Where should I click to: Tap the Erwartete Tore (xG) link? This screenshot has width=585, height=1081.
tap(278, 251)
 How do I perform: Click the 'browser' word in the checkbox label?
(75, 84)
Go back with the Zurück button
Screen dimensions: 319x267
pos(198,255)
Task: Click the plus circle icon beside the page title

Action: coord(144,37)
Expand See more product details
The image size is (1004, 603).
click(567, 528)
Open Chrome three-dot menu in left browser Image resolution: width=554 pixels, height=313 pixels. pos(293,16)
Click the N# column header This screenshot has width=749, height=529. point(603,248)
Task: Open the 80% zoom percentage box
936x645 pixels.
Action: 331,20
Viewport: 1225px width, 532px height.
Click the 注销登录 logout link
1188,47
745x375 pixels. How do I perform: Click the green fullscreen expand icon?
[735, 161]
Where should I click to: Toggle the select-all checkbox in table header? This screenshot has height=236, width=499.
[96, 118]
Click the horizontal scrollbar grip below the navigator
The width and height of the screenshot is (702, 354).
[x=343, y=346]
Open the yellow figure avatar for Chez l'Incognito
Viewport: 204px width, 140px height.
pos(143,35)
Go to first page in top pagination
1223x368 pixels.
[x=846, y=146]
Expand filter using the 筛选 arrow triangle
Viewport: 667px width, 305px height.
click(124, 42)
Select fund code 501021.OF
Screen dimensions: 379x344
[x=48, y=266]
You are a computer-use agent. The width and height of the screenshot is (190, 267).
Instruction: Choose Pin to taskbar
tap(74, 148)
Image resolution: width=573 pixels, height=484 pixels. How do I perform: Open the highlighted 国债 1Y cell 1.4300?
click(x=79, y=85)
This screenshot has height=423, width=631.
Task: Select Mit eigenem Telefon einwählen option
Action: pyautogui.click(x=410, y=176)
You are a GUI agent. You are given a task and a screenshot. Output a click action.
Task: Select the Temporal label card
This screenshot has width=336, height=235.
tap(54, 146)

..............................

__Task details__: Please, starting with the first line of the material above, write out each line exactly and finish on the line that includes "Select fund code 501021.OF".

__Response__:
Where should I click to: Tap the Erwartete Tore (xG) link? This screenshot has width=585, height=1081.
tap(278, 251)
 How do I perform: Click the 'browser' word in the checkbox label?
(75, 84)
Go back with the Zurück button
Screen dimensions: 319x267
pos(198,255)
Task: Click the plus circle icon beside the page title

Action: coord(144,37)
Expand See more product details
The image size is (1004, 603).
click(567, 528)
Open Chrome three-dot menu in left browser Image resolution: width=554 pixels, height=313 pixels. pos(293,16)
Click the N# column header This screenshot has width=749, height=529. point(603,248)
Task: Open the 80% zoom percentage box
936x645 pixels.
Action: 331,20
Viewport: 1225px width, 532px height.
Click the 注销登录 logout link
1188,47
745x375 pixels. How do I perform: Click the green fullscreen expand icon?
[735, 161]
Where should I click to: Toggle the select-all checkbox in table header? This screenshot has height=236, width=499.
[96, 118]
Click the horizontal scrollbar grip below the navigator
The width and height of the screenshot is (702, 354).
[x=343, y=346]
Open the yellow figure avatar for Chez l'Incognito
Viewport: 204px width, 140px height.
pos(143,35)
Go to first page in top pagination
1223x368 pixels.
[x=846, y=146]
Expand filter using the 筛选 arrow triangle
Viewport: 667px width, 305px height.
click(124, 42)
Select fund code 501021.OF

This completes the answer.